Moving health to the high street: real-life case study

Work underway in Manchester shows how intertwined technological and economic revolutions can be harnessed to create a health revolution in which streamlined care is brought closer to the UK’s rapidly aging population.

Putting more NHS healthcare assets into the heart of local communities presents an exciting opportunity to increase efficiency, lower costs, improve staff wellbeing, while reducing clinical risk. There is now a once-in-a-generation chance to embrace economic and technological changes and put healthcare right where it is most needed.

One example of this new model is the Trafford Macular Treatment Centre, which has opened in two high-street shop units. It is a joint venture between the Manchester Royal Eye Hospital (MREH), pharmaceutical company Novartis and Manchester University NHS Foundation Trust.

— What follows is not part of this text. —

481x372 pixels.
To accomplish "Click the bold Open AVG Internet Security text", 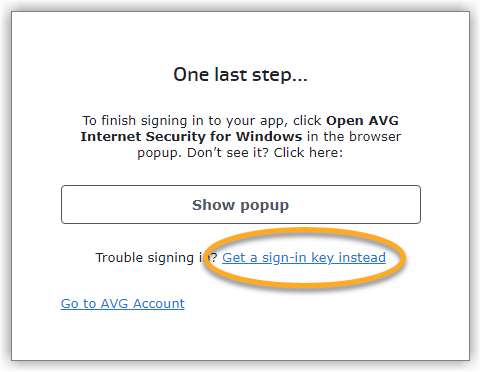I will click(x=240, y=128).
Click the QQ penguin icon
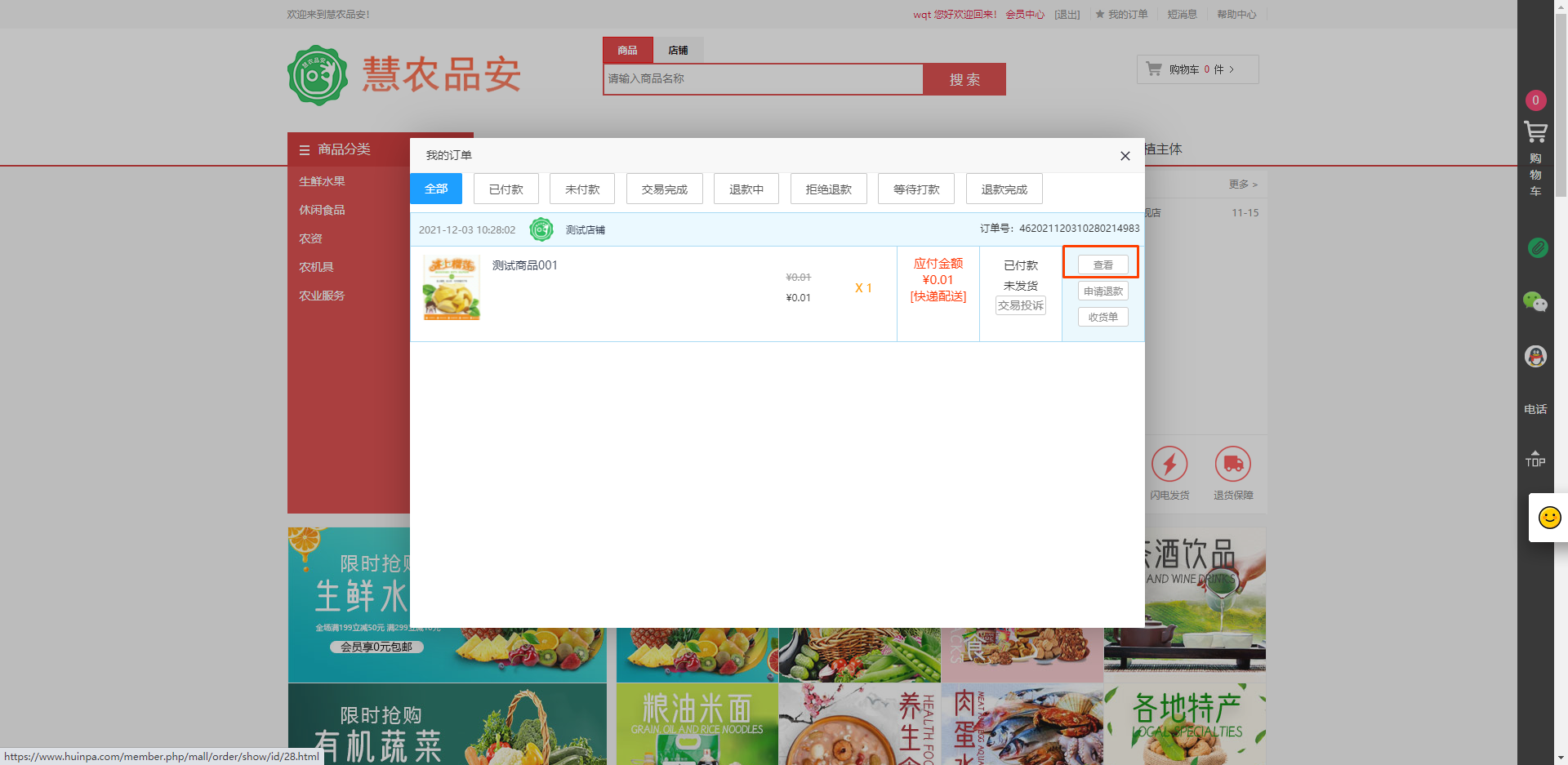This screenshot has height=765, width=1568. (1535, 356)
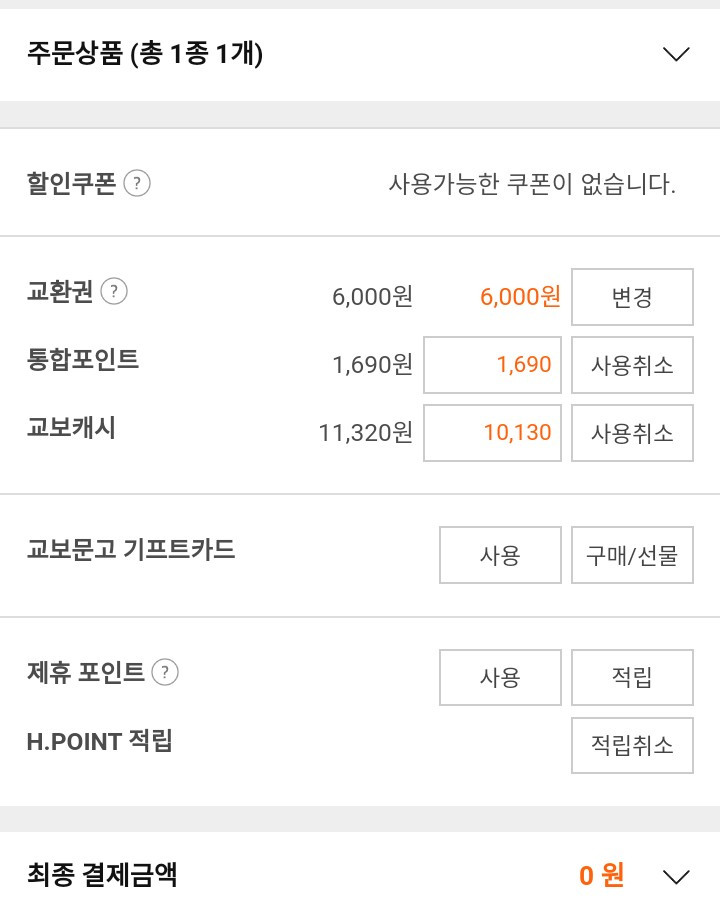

The centre joined two others in providing follow-up consultations and treatment services to patients living with age-related macular degeneration (ARMD), which blurs vision in older people.  Around 14% of people over 80 are affected by the condition1.

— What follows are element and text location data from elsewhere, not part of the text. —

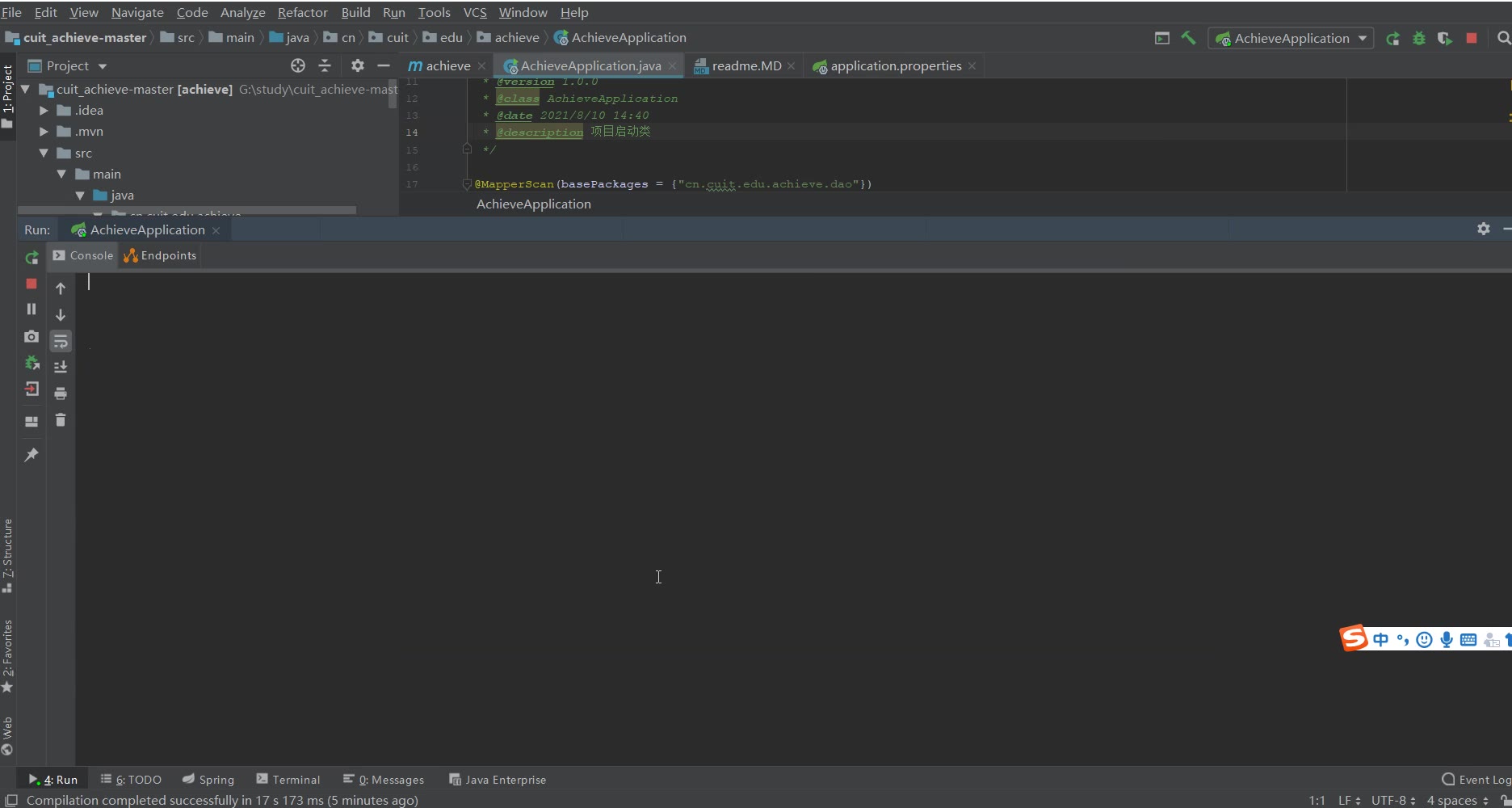Viewport: 1512px width, 808px height.
Task: Expand the .idea folder
Action: coord(44,111)
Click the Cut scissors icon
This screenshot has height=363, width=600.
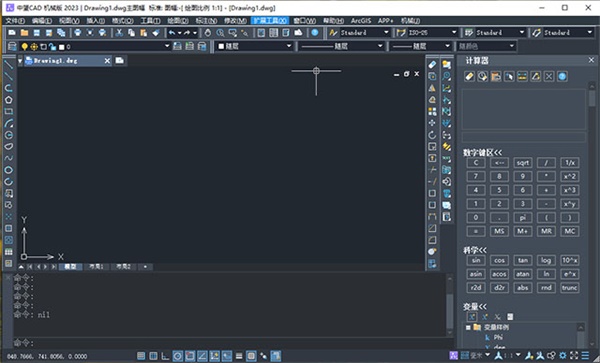[119, 33]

Patient Valarie Wrigley, who was 80 at the time of the opening, said: “I find the service much easier to access and much more convenient. I have to come in quite frequently – every six weeks – and before moving my appointments to Trafford, it would take up my entire day with travel, but here, I am in and out and the staff are lovely.”

Sajjad Mahmood, consultant ophthalmologist and clinical lead for the medical retina team commented: “I am a great believer in the model which meant we did not have to contend with the limitations of the infrastructure at the central hospital site. We managed to make the cost of the centre stack up because in high street locations costs are not the highest.”